■ **PAGE EXCERPT**

** START **

When I got to Zimbabwe {without really having travelled there}, I got distracted by one of the many instances of Mr Robert Mugabe’s lack of diplomacy in political conversation.

Remember Dzambudzo Manechera, the dreadlocked Zimbabwean writer who lived fast and died young, taking along with him a rare style of absolutely fantastic prose which has been variously described as “iconoclastic”, “dense”, “emotionally compelling”, “verbally pyrotechnic” etc?

That guy was really something, Jomo: His professors at Oxford University while noting that the Zimbabwean was exceptionally very intelligent, also noted how erratic he was in behaviour: He was noted for drinking heavily and getting into physical fights in pubs around Oxford.

When he threatened to murder some people and set fire to Oxford University, the university authorities handed him two options: Subject yourself to a psychiatric examination or get thrown out of the university.

He opted to be dismissed from the institution, grumbling on his way out, that he had been “mentally raped” by university authorities.

Manechera who was also noted for frequently raiding the offices of Heinemann in London to demand royalties from his books, later returned to Zimbabwe where he turned his guns on the government.

I don’t know whether Mr Mugabe’s is still haunted by images of the late Manechera and his dreadlocks or angered by the fact of there being such an active, thriving and quite influential Jamaican cultural presence in Zimbabwe.

Apparently worried about the fact, Muggie last week angered Jamaicans around the world with his call on the youth of Zimbabwe not to look up to Jamaican males as role models. He claimed Jamaican males were averse to higher education, “like singing, smoking ganja and twisting their hair.”

In an editorial, the Jamaica Gleaner newspaper suggested that the octogenarian president might apply his time more diligently to advising the youth of Zimbabwe not to look up to him {Mugabe} as a role model.

The Jamaica Gleaner referred to Mugabe’s comments as a “hyperbolic rant” which had made a sweeping generalisation of Jamaican males, many of who were decent men who worked hard to take care of their families. It added that many Jamaicans had set international benchmarks as exceptional achievers.

** END **

■ **DATA**
** START **

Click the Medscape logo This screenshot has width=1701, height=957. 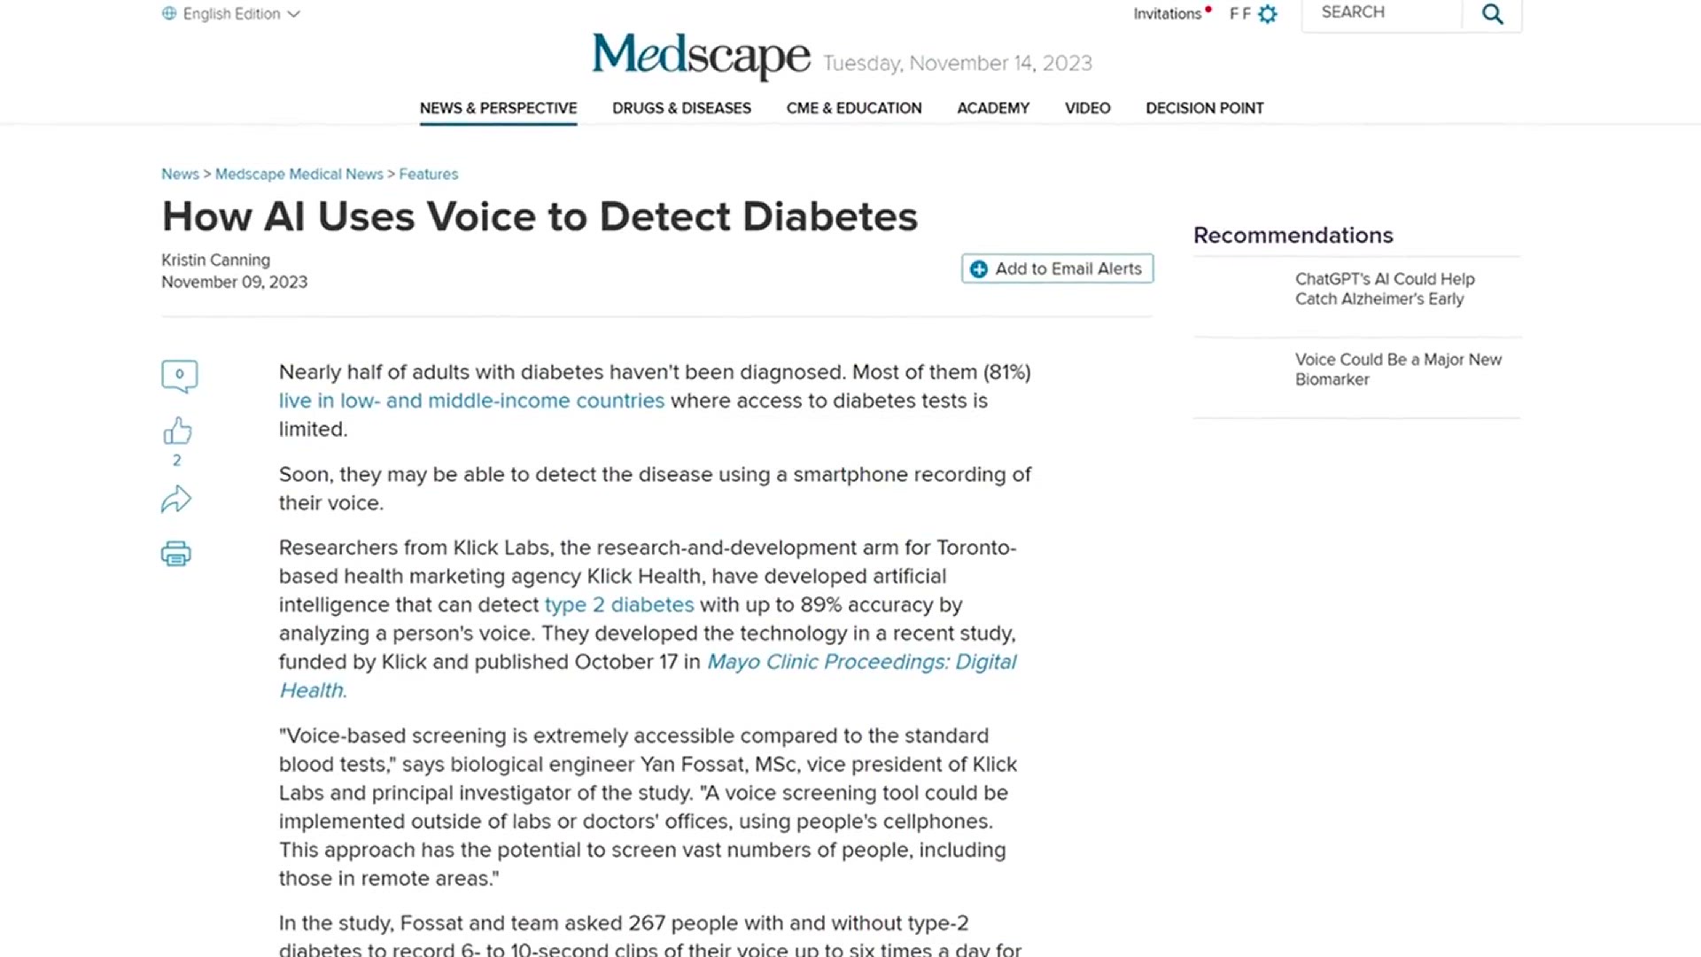click(701, 56)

** END **

■ **WRITTEN EXERCISE**
Please reproduce the passage about Robert Mugabe and Jamaican men word for word, from "I don’t know" to "presence in Zimbabwe.".

■ **EXPECTED ANSWER**
I don’t know whether Mr Mugabe’s is still haunted by images of the late Manechera and his dreadlocks or angered by the fact of there being such an active, thriving and quite influential Jamaican cultural presence in Zimbabwe.